The objective of this work was to develop an unsupervised deep learning-based method for shape retrieval. The developed method uses specific scale- and rotation-invariant keypoints detected along the curvature extrema of object contours, which, according to information theory, are the most informative points. Each detected keypoint is described by a feature vector and has the following geometrical information: position, scale, and orientation. The similarity in shape between contour segments enclosed by these keypoints can pose challenges in distinguishing between objects. For this purpose, graphs are used to model the spatial arrangement of keypoints using their geometric information and feature vectors. The development of the method involves three main steps: firstly, the creation of training data in the form of graphs using the geometric information and corresponding feature vectors of keypoints; secondly, the selection, implementation, and testing of appropriate GNN architectures to learn shape representations; and thirdly, measuring the similarity between shapes using the learned representations to perform shape retrieval. The MPEG-7 data set, which consists of 1400 shape samples in 70 distinct classes with 20 samples per class, is utilized in this work.

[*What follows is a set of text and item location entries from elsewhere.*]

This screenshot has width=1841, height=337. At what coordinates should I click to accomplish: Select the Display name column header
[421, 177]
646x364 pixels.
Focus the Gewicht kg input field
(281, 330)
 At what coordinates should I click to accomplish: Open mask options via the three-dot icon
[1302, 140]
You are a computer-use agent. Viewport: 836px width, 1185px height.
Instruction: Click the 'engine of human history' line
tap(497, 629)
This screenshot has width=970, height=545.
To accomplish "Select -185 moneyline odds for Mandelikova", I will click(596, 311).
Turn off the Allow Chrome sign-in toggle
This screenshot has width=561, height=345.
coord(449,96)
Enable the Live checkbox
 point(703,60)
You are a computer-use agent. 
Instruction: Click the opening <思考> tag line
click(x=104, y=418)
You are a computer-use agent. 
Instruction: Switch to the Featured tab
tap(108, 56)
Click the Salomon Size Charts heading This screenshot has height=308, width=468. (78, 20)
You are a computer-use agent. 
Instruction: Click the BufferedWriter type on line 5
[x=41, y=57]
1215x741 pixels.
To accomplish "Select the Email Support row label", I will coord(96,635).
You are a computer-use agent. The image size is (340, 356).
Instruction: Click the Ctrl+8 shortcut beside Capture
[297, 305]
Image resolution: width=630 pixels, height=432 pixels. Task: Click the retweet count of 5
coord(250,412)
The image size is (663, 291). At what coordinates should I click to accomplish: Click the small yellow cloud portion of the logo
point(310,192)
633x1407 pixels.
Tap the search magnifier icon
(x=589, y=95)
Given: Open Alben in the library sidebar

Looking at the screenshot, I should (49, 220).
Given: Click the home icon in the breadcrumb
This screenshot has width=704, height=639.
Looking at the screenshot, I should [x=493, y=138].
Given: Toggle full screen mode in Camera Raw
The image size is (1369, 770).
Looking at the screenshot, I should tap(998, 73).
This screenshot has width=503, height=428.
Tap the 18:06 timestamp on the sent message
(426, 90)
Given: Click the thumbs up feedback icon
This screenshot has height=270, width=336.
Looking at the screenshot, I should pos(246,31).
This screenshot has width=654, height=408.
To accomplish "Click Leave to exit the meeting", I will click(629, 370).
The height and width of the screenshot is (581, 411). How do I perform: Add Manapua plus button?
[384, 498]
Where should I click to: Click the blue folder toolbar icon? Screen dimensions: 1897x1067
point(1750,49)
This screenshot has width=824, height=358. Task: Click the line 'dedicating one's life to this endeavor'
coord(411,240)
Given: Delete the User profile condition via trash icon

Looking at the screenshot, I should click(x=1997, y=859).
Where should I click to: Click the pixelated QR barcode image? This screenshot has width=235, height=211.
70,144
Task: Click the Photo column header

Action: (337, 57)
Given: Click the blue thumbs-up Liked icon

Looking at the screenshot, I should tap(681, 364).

The retrieval performance of the developed method is evaluated using a metric called the bull’s eye score (BES). Primarily, two shape retrieval methods using two unsupervised learning techniques were implemented and tested: GNN-based autoencoders and self-supervised graph contrastive learning. Specifically, a GNN-based autoencoder, namely the mod-GSAE, achieved an overall BES of 54.96 %. Furthermore, the retrieval results were systematically analyzed, and it was found that the representations become less distinct when the distribution of keypoints in the shape is uneven. The findings of this systematic analysis are presented in this work.